---------- TASK INPUTS ----------
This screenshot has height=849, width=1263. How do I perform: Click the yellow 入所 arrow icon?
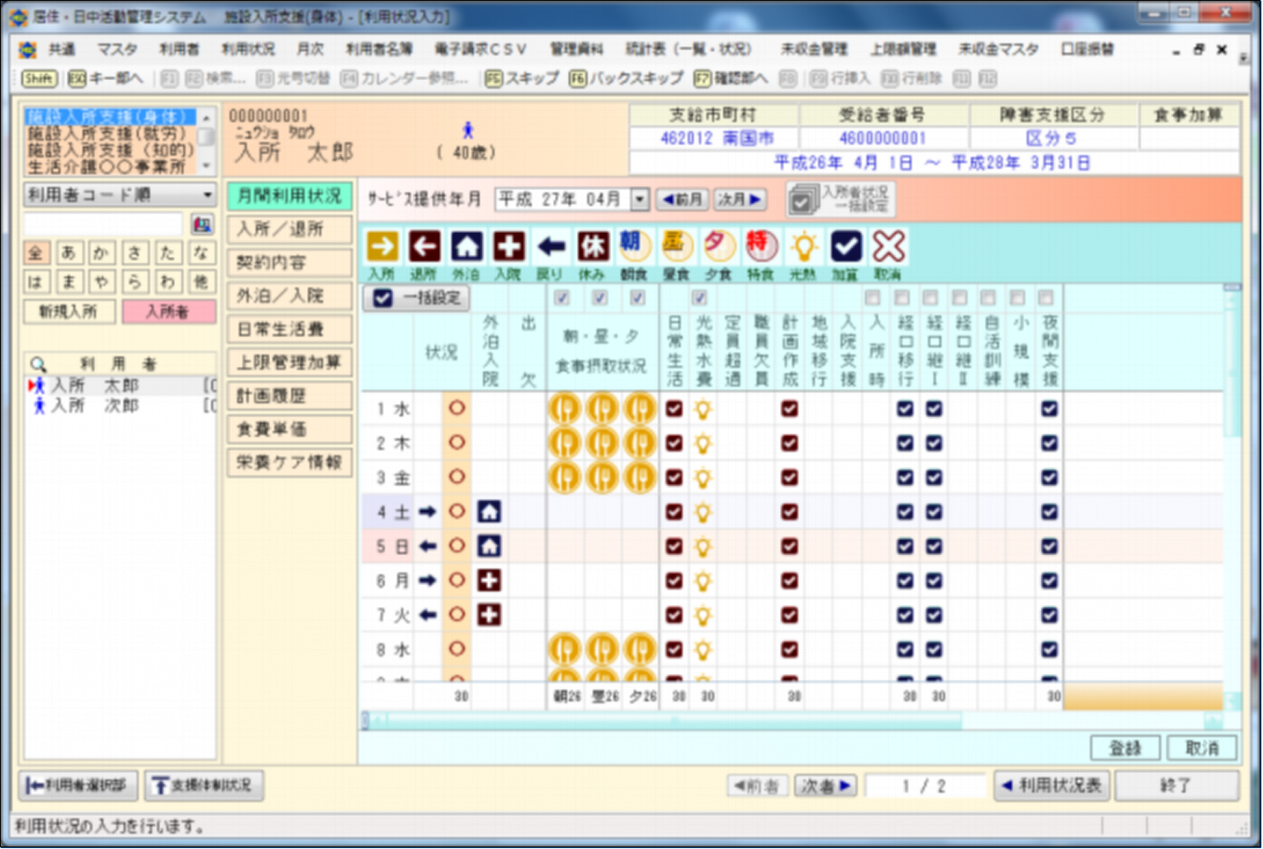tap(382, 246)
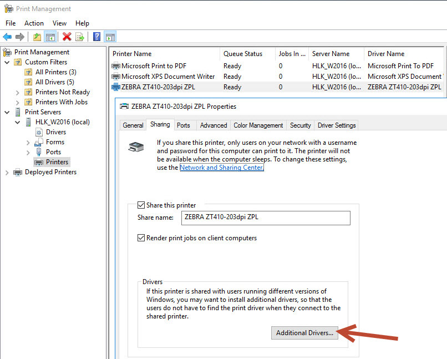Click the Additional Drivers button
The width and height of the screenshot is (447, 359).
304,333
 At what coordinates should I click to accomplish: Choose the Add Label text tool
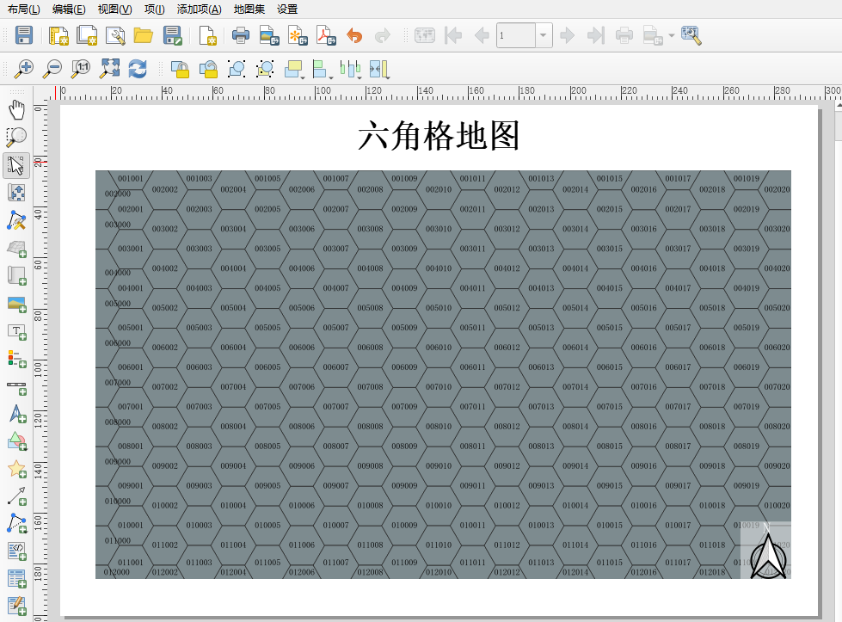click(x=16, y=332)
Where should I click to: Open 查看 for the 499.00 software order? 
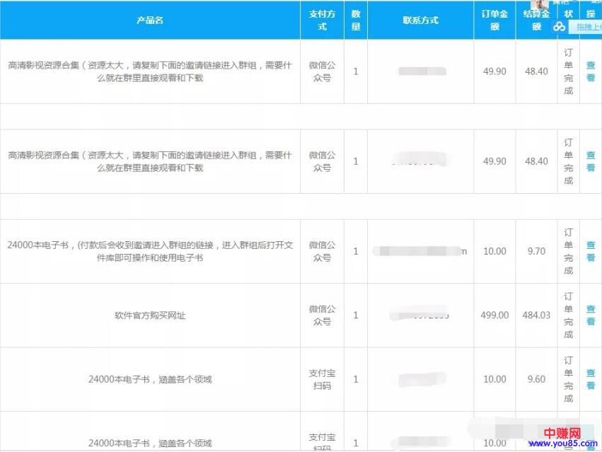pyautogui.click(x=591, y=315)
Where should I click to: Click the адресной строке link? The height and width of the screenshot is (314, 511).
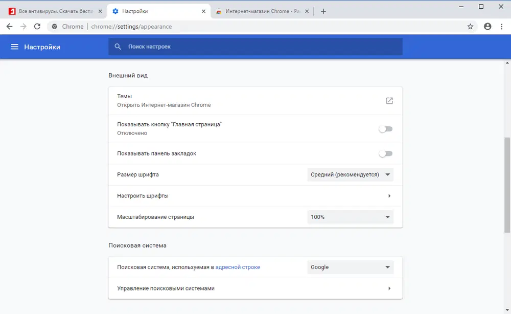(238, 267)
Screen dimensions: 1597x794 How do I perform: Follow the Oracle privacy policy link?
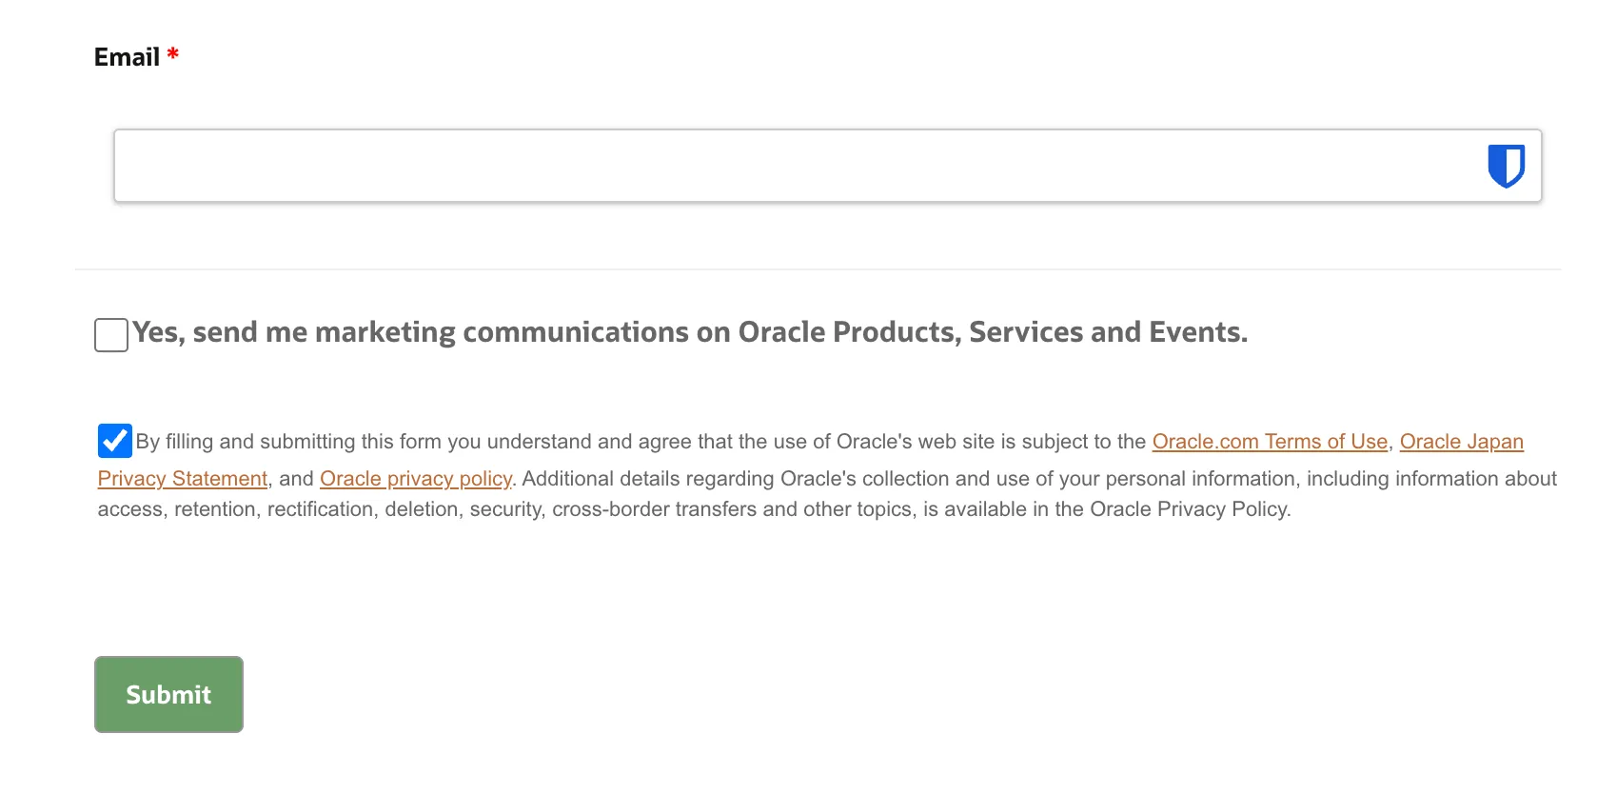tap(415, 479)
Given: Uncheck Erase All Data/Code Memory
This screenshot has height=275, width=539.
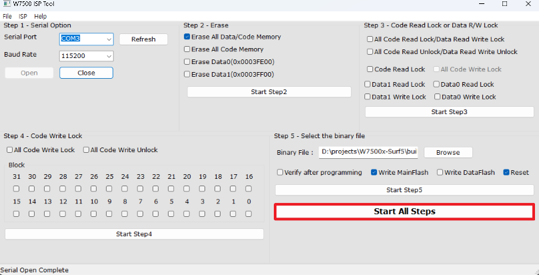Looking at the screenshot, I should 187,37.
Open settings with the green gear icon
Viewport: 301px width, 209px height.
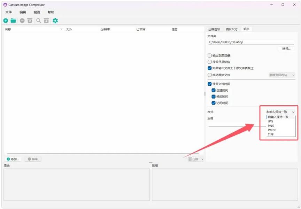pyautogui.click(x=55, y=21)
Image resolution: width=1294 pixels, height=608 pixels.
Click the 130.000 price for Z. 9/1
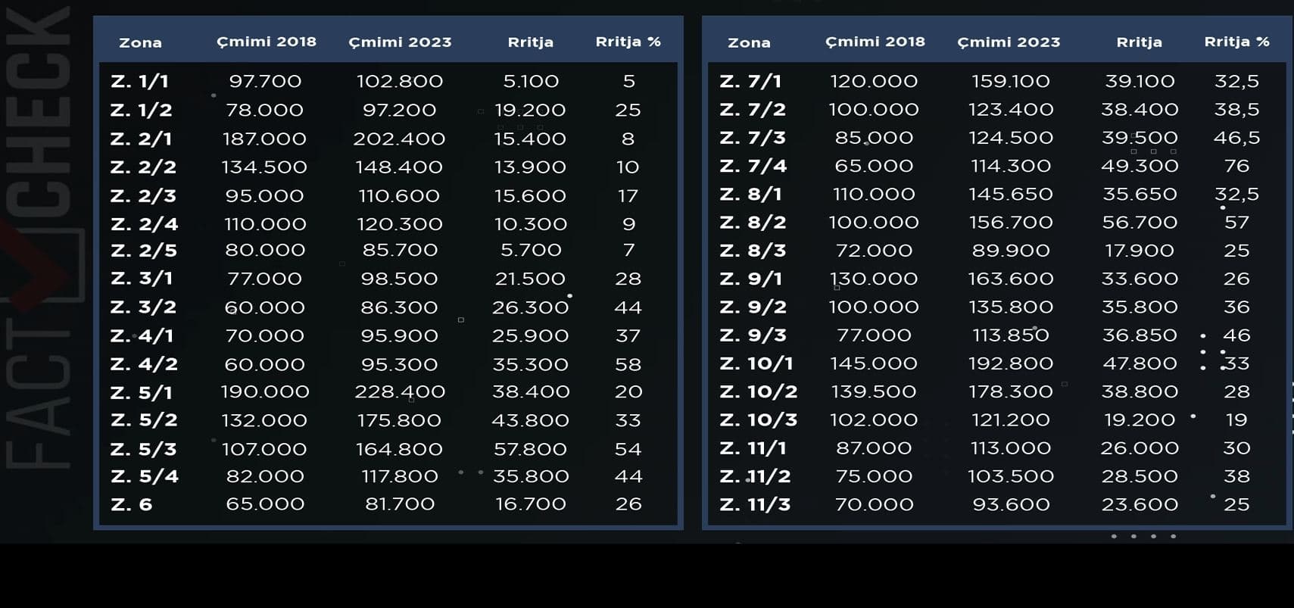(874, 279)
----------
• [REQUIRED ACTION]: Starting at the line with "This screenshot has height=275, width=539.", write out every line exactly through the final line of the records above, both included, and skip the pictures.

• [SOLUTION TO THIS PROBLEM]:
This screenshot has height=275, width=539.
Looking at the screenshot, I should 187,37.
Open settings with the green gear icon
Viewport: 301px width, 209px height.
pyautogui.click(x=55, y=21)
Image resolution: width=1294 pixels, height=608 pixels.
Click the 130.000 price for Z. 9/1
(874, 279)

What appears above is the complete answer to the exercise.